EXTRACT:
%%

# How much wood can I safely haul in a trailer ?



## HDRock (Nov 13, 2012)

The trailer is a single axle, rated at 3000 lbs,5x10', 14" tires.
Pulling it with a Jeep grand Cherokee, class III  hitch.
A full cord of wood weighs _*approximately,*_ 3600, LBS, is this correct?
I had a bad experience with the same trailer, three or four years ago,with a big load of wood, but pulling it with a car, almost flipped the car and all.


----------



## Standingdead (Nov 13, 2012)

I find that a cord of green wood can weigh between 3500-4000 lbs. it depends on the species. Dense wood like locust and oak can get pretty heavy. I am always very careful in not overloading any trailer I take on 45 mph + roads. I worry about tires overheating under load. Now on my own land, well that's another story . On my land i always told my sons the same line for years "stack it high, hook up to tow, stand back far and watch the show". The guys still laugh when i say it and just shake their heads at their nutty old dad. That poor little trailer sure has taken a beatin over the years!


----------



## WhitePine (Nov 13, 2012)

That 3,000 lb rating is probably a gross rating, which includes the weight of the trailer itself, so you have to deduct the trailer weight from the 3,000 to find out how much wood you can haul. You also have to make sure those tires are rated to carry the weight, the coupler, hitch and ball adapter have suitable ratings, and the load is balanced properly, putting about 10% of the gross load on the hitch while still being within its rating.

In short, you have to load and balance the trailer for the lowest rated component. If the tires aren't rated high enough to carry the trailer fully loaded, you must lighten the load.

A trailer that causes a tow vehicle to lose control is usually tail heavy because of improper loading or grossly beyond the tow vehicle's capacity.

Don't forget to cross your safety chains so that the tongue will ride in the chains if the trailer comes loose. I still see trailers hooked up without the chains crossed. Makes me wonder why that isn't being enforced by the LEOs.


----------



## HDRock (Nov 13, 2012)

%%

WHAT IS ASKED: In the thread on hauling wood in a trailer, about what share of the gross load should rest on the hitch?

DATASET EXTRACT:
%%

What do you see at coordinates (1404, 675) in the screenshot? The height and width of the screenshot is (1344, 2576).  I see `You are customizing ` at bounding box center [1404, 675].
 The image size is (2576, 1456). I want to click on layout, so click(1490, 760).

%%

ANSWER: About 10% of the gross load.